I watch Cassidy storm off. Every instinct tells me to follow him and beg his forgiveness. Promise him anything, as long as he doesn’t look up at me with those huge, hurt eyes any longer. A sight I’ve seen and been the cause of too many times since I’ve known him.

But it’s better to let him hate me, so I go looking for a strong drink instead.

“Sin,” my father calls out, using the name he gave me from my birth in what he says was in recognition of his only child’s congenital wickedness. “Come to my study.”

I backtrack to my father’s study. My body tenses, as it always does, at the doorway with too many terrible memories. I ignore them and enter the room that I hate with every atom of my being.

There, my father sits behind a huge, shiny mahogany desk that dominates the space.

Behind it is a huge oil portrait of him delivering a sermon.

The rest of the walls are covered in pictures of him with various celebrities and politicians.

None of the pictures include me, Cassidy, or even my stepmonster, Sheila.

The room is decorated in what I like to call “narcissist chic.”

“Sit down,” he orders, not bothering to look up from next week’s sermon that’s strewn across the desk.
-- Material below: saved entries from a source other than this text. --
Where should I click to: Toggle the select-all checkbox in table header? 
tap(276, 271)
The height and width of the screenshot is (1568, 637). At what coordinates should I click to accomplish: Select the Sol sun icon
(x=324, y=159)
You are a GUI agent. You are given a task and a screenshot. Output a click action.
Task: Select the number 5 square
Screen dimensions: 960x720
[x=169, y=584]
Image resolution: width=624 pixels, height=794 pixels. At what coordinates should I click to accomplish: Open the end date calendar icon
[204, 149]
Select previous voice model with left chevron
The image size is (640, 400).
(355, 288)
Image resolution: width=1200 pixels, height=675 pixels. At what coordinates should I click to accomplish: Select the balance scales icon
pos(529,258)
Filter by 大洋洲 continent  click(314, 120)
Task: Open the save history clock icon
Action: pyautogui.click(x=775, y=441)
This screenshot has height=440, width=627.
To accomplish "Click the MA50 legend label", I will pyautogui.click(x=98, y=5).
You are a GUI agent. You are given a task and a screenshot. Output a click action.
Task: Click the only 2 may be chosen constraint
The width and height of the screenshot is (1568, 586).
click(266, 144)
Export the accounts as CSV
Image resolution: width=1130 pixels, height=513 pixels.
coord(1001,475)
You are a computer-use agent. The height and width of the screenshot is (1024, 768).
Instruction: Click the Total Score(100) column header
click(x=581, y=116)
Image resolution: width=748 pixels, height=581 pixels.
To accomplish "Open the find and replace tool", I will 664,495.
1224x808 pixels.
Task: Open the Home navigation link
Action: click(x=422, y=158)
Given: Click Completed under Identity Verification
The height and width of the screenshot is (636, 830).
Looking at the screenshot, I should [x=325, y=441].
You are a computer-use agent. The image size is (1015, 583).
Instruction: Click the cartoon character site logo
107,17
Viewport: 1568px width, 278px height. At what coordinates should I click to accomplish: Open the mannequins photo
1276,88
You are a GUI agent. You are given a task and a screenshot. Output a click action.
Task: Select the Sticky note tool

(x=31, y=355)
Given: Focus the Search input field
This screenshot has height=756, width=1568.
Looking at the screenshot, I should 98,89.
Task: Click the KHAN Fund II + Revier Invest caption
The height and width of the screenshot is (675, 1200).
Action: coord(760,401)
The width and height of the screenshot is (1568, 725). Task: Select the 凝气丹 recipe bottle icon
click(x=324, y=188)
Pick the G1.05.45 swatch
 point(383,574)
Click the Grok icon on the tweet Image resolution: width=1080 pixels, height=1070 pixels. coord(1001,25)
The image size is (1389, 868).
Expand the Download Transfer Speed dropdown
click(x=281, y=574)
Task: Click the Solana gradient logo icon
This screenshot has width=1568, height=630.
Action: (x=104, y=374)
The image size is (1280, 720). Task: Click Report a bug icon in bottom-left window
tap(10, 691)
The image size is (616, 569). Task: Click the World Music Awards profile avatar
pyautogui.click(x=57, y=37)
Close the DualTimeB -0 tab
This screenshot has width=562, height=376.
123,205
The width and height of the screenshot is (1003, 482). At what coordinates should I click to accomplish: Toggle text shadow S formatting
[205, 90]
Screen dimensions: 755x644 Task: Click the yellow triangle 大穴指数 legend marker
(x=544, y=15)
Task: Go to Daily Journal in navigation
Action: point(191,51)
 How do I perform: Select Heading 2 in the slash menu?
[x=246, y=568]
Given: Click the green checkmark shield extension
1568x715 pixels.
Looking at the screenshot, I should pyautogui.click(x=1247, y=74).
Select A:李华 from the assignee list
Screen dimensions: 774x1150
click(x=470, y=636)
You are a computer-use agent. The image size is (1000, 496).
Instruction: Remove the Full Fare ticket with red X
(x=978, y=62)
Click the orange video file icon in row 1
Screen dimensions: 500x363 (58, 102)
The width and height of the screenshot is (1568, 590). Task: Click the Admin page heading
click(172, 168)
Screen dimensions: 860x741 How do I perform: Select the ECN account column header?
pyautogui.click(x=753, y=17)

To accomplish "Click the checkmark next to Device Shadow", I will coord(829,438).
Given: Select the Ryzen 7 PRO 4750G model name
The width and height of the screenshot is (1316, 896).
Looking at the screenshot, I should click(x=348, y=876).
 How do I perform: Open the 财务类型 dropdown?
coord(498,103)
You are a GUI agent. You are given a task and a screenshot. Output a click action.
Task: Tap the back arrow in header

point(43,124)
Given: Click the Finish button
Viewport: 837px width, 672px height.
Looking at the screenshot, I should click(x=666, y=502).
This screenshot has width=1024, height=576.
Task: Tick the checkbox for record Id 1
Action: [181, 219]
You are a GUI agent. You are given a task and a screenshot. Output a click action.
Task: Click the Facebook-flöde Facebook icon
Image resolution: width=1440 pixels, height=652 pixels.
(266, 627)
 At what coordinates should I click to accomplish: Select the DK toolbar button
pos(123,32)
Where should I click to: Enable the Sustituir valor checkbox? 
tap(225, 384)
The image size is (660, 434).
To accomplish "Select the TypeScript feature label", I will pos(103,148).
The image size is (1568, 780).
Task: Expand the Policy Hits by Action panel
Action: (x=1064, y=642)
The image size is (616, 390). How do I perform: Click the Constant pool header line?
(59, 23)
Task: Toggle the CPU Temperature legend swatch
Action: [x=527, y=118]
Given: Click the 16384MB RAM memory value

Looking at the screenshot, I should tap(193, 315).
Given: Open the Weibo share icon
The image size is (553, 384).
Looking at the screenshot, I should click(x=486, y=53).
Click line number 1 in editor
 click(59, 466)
He has his deacons write them for him, and then he adds his own notes of hate and judgment in the margins.

With a sigh, I slump into the intentionally uncomfortable wingback chair that faces him.

He ignores my presence, one of his favorite power moves.

I hate the surge of helplessness I feel in these moments.

Like I’m still the kid sitting there as the minutes tick by, waiting for what my father liked to call my corrections, where he tried to find new ways to break me.

When he finally looks up at me, I don’t see the face of America’s Pastor as the conservative news channels like to call him. Instead of a middle-aged, boyishly handsome preacher, I only see a monster.

Thank fuck that when I look in the mirror every morning, I don’t see any resemblance to his bland good looks. I inherited my mother’s blue eyes, blond hair, and my maternal grandfather’s features and build.

His eyes do a slow, critical sweep over me, and his ever-present smile transforms into one of a fiery rage. It’s his true face, the one he only ever shows to me. “You walked out in the middle of my sermon,” he accuses.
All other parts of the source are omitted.